Chine

À Shanghai, les drags défient sur scène la pression sociale

Perruque blonde, maquillage étincelant et gigantesques faux cils: jeune homme timide à la ville, Yan Anyu se grime la nuit en diva pleine d'assurance sur une scène de Shanghai réservée aux drags.

Ce soir-là devant un public enthousiaste, l'adolescent de 18 ans se pavane dans une robe à paillettes, et feint de reprendre les paroles de l'incontournable tube disco «Last Dance» de Donna Summer. Celui qui a pour nom de scène «Miss Crème» a fait ses débuts de drag queen en ligne sur l'application de vidéos courtes Douyin (la version chinoise de TikTok), où il compte 140 000 abonnés.

«Quand je suis habillé en homme, je manque de confiance en moi», explique-t-il, les yeux fardés. Mais dans la peau de «Miss Crème», le jeune homme est comme transformé par son personnage qui «a une forte assurance, est élégante et séduisante». Les thématiques LGBT sont souvent censurées en Chine dans les films et à la télévision, où les mœurs conservatrices dominent.

Une certaine tolérance existe néanmoins dans les grandes métropoles, en particulier à Shanghai (est), où ces dernières années les spectacles de travestis percent en toute discrétion.

Malgré la pression familiale, Yan Anyu a choisi de poursuivre l'aventure dans un bar LGBT de la capitale économique chinoise, à quelque 1 000 kilomètres de sa ville natale dans la province du Hebei (nord). «Mes proches ont fini par accepter» mon identité de drag, assure-t-il, précisant toutefois ne pas avoir révélé formellement son homosexualité à ses parents.

Mr "R", propriétaire d'un bar gai qui ne souhaite pas révéler son véritable nom, a été l'un des premiers à organiser un concours de drag queens à Shanghai.
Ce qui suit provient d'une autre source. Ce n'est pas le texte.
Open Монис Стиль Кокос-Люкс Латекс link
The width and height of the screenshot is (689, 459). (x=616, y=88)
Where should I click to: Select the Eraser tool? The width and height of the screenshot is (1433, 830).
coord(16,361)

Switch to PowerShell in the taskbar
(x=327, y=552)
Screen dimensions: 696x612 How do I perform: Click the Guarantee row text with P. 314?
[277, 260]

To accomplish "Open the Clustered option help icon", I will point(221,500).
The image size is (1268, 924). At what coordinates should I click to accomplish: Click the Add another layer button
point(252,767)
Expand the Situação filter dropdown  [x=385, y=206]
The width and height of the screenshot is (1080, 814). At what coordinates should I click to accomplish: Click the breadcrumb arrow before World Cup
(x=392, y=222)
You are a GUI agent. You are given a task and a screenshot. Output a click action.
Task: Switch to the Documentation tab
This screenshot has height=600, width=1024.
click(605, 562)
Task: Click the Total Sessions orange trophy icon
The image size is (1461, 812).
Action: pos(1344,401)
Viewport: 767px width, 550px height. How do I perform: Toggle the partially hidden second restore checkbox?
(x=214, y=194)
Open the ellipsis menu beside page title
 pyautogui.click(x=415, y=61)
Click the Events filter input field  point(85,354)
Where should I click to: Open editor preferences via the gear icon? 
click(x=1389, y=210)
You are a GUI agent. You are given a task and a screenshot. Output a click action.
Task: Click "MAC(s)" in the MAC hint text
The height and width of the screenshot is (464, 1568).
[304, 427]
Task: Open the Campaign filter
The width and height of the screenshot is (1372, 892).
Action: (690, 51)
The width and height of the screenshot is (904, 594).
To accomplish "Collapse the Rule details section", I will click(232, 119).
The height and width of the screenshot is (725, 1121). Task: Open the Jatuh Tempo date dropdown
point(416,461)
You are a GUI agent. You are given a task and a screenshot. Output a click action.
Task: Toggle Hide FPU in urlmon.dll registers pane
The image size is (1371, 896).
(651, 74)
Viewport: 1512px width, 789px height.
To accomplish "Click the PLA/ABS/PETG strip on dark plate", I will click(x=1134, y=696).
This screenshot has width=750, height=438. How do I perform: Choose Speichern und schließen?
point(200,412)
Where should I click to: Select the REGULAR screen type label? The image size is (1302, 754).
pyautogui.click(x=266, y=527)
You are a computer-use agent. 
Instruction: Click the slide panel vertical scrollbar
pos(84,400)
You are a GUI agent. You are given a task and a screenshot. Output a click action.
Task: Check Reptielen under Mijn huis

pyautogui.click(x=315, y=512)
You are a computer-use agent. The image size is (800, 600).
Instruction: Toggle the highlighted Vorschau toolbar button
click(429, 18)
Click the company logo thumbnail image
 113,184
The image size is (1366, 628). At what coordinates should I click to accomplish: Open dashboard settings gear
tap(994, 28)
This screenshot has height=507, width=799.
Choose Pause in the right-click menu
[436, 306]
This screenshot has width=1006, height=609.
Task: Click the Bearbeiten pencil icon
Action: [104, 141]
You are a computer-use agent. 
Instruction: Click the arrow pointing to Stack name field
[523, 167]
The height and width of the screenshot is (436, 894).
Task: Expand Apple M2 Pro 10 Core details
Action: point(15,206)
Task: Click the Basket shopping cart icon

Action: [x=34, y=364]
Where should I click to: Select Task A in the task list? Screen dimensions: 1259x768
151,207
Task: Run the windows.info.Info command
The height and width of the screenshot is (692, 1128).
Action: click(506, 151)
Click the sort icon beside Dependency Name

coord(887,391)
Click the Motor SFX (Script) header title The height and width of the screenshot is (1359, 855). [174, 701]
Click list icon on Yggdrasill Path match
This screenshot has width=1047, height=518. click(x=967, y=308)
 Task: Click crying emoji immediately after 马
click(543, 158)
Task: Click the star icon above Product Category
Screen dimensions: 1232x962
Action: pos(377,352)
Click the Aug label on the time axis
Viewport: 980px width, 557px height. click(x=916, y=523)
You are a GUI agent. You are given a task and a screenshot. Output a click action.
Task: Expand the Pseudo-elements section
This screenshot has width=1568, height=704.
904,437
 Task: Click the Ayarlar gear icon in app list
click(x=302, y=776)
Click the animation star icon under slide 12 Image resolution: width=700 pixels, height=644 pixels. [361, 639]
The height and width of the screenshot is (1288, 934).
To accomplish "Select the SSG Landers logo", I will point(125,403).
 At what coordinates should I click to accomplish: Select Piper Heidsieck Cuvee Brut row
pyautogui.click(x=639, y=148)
Le concept n'est pourtant pas nouveau en Chine, où pendant des siècles les hommes se sont travestis pour jouer des rôles féminins sur scène - c'est le cas notamment dans l'opéra de Pékin. En 2013, lors de la première édition, seuls quatre participants s'étaient présentés.

Les drag queens étaient alors jugées peu raffinées en Chine, selon Mr "R". Mais les choses ont depuis changé, d'après lui, au point que son établissement organise désormais des événements chaque semaine. À présent, «des gens plus hétéroclites viennent voir les spectacles, ils apprécient les drag queens et les acceptent», assure Mr "R". Mais «il y a beaucoup de discrimination contre les efféminés», nuance toutefois Lu Jianxiong, qui se produit sur scène dans des rôles comiques. «Jouer en drag queen est une façon de résister (...) et de faire un doigt d'honneur à la société.»